My PhD is titled “Real World Solar Energy Power Prediction and Use Optimisation,” and focuses on developing and applying novel forecasting, planning and optimisation techniques for use with renewable energy. As renewables become a major source of energy, forecasting production and optimising energy use is key to grid stability. The rollout of; smart meters, domestic energy production, connected appliances, and battery technology present optimisation challenges/ opportunities not only on the commercial scale but at a household level. The amount of data being produced requires novel optimisation and ML techniques that work with existing big data paradigms.
Phase 1
Code named Zephyrus, after one of the Greek gods of wind. My dissertation was focused on forecasting solar irradiance using satellite imagery and this is where we are starting the Ph.D. from. Our plan is to enhance the model and add rigour to the experimental framework used in my dissertation. The bulk of the machine learning modelling was done using FLAX/JAX. I made heavy use of TFDS to load the data in, however a fair bit of the pre-processing for the weather data was done in the cloud using spark.
Over the years I have hit many tech issues around spark and images. After switching to using data from EUMetSat these issues compounded when trying to load and processing their raw data. It turns out raw satellite data is big and all the tools are very old and not well suited to distributed frameworks like spark. To deal with that I wrote a library to download and process the raw data on our SLURM cluster.

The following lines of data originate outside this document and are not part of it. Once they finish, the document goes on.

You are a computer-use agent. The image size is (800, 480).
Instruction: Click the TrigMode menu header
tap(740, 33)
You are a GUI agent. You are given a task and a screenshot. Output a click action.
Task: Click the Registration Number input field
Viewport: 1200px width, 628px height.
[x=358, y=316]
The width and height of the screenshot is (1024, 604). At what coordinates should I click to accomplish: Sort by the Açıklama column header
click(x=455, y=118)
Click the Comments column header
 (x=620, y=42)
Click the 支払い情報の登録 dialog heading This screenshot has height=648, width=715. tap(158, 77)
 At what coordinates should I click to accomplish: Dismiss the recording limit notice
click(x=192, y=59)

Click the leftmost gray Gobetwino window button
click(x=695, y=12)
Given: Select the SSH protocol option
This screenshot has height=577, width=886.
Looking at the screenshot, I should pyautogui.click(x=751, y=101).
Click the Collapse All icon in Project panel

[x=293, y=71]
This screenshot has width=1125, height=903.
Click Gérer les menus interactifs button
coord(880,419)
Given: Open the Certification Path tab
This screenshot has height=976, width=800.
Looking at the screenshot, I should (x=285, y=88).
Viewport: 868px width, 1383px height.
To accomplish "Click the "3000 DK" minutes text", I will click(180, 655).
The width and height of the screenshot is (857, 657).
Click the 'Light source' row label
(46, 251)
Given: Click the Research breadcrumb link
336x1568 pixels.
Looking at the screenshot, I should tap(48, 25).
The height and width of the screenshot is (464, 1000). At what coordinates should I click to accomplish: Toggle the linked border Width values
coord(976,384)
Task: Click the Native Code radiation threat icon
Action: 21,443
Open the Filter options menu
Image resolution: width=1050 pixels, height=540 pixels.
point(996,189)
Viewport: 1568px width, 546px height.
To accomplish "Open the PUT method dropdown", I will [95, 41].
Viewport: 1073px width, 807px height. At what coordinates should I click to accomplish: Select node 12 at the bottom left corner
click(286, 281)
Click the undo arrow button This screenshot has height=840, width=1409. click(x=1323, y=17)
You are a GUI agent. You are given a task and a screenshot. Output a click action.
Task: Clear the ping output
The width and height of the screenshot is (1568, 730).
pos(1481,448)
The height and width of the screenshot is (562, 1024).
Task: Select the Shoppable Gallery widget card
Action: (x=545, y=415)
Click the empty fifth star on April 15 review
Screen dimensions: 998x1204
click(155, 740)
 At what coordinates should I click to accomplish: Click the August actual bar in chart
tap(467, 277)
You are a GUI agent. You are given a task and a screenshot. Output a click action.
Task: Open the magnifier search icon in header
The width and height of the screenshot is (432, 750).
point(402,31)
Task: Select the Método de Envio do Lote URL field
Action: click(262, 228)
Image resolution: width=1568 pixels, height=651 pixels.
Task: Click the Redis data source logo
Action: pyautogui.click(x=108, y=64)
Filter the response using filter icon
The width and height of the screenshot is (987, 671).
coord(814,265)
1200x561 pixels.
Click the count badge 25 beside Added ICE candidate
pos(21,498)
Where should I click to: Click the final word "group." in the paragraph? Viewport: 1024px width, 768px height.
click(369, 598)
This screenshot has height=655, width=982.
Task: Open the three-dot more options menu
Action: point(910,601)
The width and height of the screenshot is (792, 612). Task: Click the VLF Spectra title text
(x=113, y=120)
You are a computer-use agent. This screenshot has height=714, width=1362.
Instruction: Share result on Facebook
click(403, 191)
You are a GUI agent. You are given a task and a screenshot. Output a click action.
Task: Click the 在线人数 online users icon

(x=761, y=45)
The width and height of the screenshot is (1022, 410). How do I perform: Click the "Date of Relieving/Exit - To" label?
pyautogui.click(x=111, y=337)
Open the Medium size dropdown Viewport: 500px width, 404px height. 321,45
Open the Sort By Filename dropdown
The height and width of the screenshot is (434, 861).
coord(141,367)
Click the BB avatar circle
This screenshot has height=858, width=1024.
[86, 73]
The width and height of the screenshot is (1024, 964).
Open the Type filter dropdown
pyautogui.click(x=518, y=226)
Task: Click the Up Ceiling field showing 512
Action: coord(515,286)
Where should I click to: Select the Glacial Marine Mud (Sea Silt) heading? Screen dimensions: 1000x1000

Our paper “Local-Global Methods for Generalised Solar Irradiance Forecasting,” developed generalised methods to forecast irradiance for locations with minimal historic data is currently under review. Leveraging both weather and satellite data, our deep learning model was able to produce forecasts for any location. We showed our model generalises well even to locations with no historical data or sensors at the location of interest A good place to go to see updates is my zephyrus-public git repo. Unfortunately as of yet I can’t publish the raw data, so running the code yourself is a bit hard, but this is something we are working on (reproducible results are a must).
Technologies Used:
Python, TensorFlow, JAX, Spark
Phase 2
Code name tulip, since it stated in the spring. I am currently exploring the intersection of forecasting and optimisation using decision-focused learning. The goal is to learn models that have prediction errors that cause a minimal effect on downstream optimization problems such as scheduling. Our aim is to use DFL to build models that minimise the total carbon intensity of energy used in the setting of homes with both solar and batteries installed.